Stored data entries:
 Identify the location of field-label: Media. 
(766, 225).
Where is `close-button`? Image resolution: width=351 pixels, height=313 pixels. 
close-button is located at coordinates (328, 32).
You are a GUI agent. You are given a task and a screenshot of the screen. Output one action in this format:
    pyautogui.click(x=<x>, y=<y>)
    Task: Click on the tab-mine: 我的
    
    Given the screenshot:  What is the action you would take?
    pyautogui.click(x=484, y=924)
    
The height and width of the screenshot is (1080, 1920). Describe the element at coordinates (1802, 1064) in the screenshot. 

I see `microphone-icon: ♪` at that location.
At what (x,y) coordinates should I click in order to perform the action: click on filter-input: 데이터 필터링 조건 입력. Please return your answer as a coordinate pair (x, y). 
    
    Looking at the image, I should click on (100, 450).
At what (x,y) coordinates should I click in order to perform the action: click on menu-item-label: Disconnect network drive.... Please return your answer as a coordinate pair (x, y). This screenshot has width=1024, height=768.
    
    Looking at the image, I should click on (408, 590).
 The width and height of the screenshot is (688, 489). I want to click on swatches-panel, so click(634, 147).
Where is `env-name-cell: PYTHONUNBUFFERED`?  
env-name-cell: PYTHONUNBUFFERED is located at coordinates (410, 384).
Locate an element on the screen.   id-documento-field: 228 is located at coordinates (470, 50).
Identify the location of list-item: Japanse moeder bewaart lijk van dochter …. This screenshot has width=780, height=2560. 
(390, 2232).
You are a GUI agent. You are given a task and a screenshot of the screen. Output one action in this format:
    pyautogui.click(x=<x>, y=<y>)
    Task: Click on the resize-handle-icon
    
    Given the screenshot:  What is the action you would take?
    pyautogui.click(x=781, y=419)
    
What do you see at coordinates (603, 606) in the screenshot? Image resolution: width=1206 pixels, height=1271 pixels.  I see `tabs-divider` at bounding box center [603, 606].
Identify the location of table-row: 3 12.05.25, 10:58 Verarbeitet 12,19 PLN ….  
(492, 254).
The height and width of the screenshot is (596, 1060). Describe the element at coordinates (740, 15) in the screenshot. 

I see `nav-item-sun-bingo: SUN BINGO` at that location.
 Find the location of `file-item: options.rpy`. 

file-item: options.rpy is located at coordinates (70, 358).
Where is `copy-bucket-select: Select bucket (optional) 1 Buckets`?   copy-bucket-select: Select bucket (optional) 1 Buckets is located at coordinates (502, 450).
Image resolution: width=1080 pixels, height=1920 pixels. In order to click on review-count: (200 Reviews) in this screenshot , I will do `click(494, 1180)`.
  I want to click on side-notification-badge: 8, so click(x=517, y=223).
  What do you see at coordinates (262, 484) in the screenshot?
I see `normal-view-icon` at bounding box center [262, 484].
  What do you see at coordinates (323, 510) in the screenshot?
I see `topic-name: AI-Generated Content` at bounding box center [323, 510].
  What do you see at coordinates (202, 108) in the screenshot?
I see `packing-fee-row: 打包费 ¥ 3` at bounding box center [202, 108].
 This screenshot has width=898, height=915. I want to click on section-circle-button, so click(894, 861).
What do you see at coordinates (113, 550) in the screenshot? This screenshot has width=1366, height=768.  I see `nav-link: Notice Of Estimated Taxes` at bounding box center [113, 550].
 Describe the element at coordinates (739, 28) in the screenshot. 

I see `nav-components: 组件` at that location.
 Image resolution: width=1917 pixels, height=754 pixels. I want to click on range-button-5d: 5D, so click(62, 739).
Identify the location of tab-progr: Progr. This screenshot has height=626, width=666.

**REQUIRED WORK**
Copy every item above word for word, keeping each line as it appears.

**ANSWER TO THE EXERCISE**
 Identify the location of field-label: Media. 
(766, 225).
Where is `close-button`? Image resolution: width=351 pixels, height=313 pixels. 
close-button is located at coordinates (328, 32).
You are a GUI agent. You are given a task and a screenshot of the screen. Output one action in this format:
    pyautogui.click(x=<x>, y=<y>)
    Task: Click on the tab-mine: 我的
    
    Given the screenshot:  What is the action you would take?
    pyautogui.click(x=484, y=924)
    
The height and width of the screenshot is (1080, 1920). Describe the element at coordinates (1802, 1064) in the screenshot. 

I see `microphone-icon: ♪` at that location.
At what (x,y) coordinates should I click in order to perform the action: click on filter-input: 데이터 필터링 조건 입력. Please return your answer as a coordinate pair (x, y). 
    
    Looking at the image, I should click on (100, 450).
At what (x,y) coordinates should I click in order to perform the action: click on menu-item-label: Disconnect network drive.... Please return your answer as a coordinate pair (x, y). This screenshot has width=1024, height=768.
    
    Looking at the image, I should click on (408, 590).
 The width and height of the screenshot is (688, 489). I want to click on swatches-panel, so click(634, 147).
Where is `env-name-cell: PYTHONUNBUFFERED`?  
env-name-cell: PYTHONUNBUFFERED is located at coordinates (410, 384).
Locate an element on the screen.   id-documento-field: 228 is located at coordinates (470, 50).
Identify the location of list-item: Japanse moeder bewaart lijk van dochter …. This screenshot has width=780, height=2560. 
(390, 2232).
You are a GUI agent. You are given a task and a screenshot of the screen. Output one action in this format:
    pyautogui.click(x=<x>, y=<y>)
    Task: Click on the resize-handle-icon
    
    Given the screenshot:  What is the action you would take?
    pyautogui.click(x=781, y=419)
    
What do you see at coordinates (603, 606) in the screenshot? Image resolution: width=1206 pixels, height=1271 pixels.  I see `tabs-divider` at bounding box center [603, 606].
Identify the location of table-row: 3 12.05.25, 10:58 Verarbeitet 12,19 PLN ….  
(492, 254).
The height and width of the screenshot is (596, 1060). Describe the element at coordinates (740, 15) in the screenshot. 

I see `nav-item-sun-bingo: SUN BINGO` at that location.
 Find the location of `file-item: options.rpy`. 

file-item: options.rpy is located at coordinates (70, 358).
Where is `copy-bucket-select: Select bucket (optional) 1 Buckets`?   copy-bucket-select: Select bucket (optional) 1 Buckets is located at coordinates (502, 450).
Image resolution: width=1080 pixels, height=1920 pixels. In order to click on review-count: (200 Reviews) in this screenshot , I will do `click(494, 1180)`.
  I want to click on side-notification-badge: 8, so click(x=517, y=223).
  What do you see at coordinates (262, 484) in the screenshot?
I see `normal-view-icon` at bounding box center [262, 484].
  What do you see at coordinates (323, 510) in the screenshot?
I see `topic-name: AI-Generated Content` at bounding box center [323, 510].
  What do you see at coordinates (202, 108) in the screenshot?
I see `packing-fee-row: 打包费 ¥ 3` at bounding box center [202, 108].
 This screenshot has width=898, height=915. I want to click on section-circle-button, so click(894, 861).
What do you see at coordinates (113, 550) in the screenshot? This screenshot has width=1366, height=768.  I see `nav-link: Notice Of Estimated Taxes` at bounding box center [113, 550].
 Describe the element at coordinates (739, 28) in the screenshot. 

I see `nav-components: 组件` at that location.
 Image resolution: width=1917 pixels, height=754 pixels. I want to click on range-button-5d: 5D, so click(62, 739).
Identify the location of tab-progr: Progr. This screenshot has height=626, width=666.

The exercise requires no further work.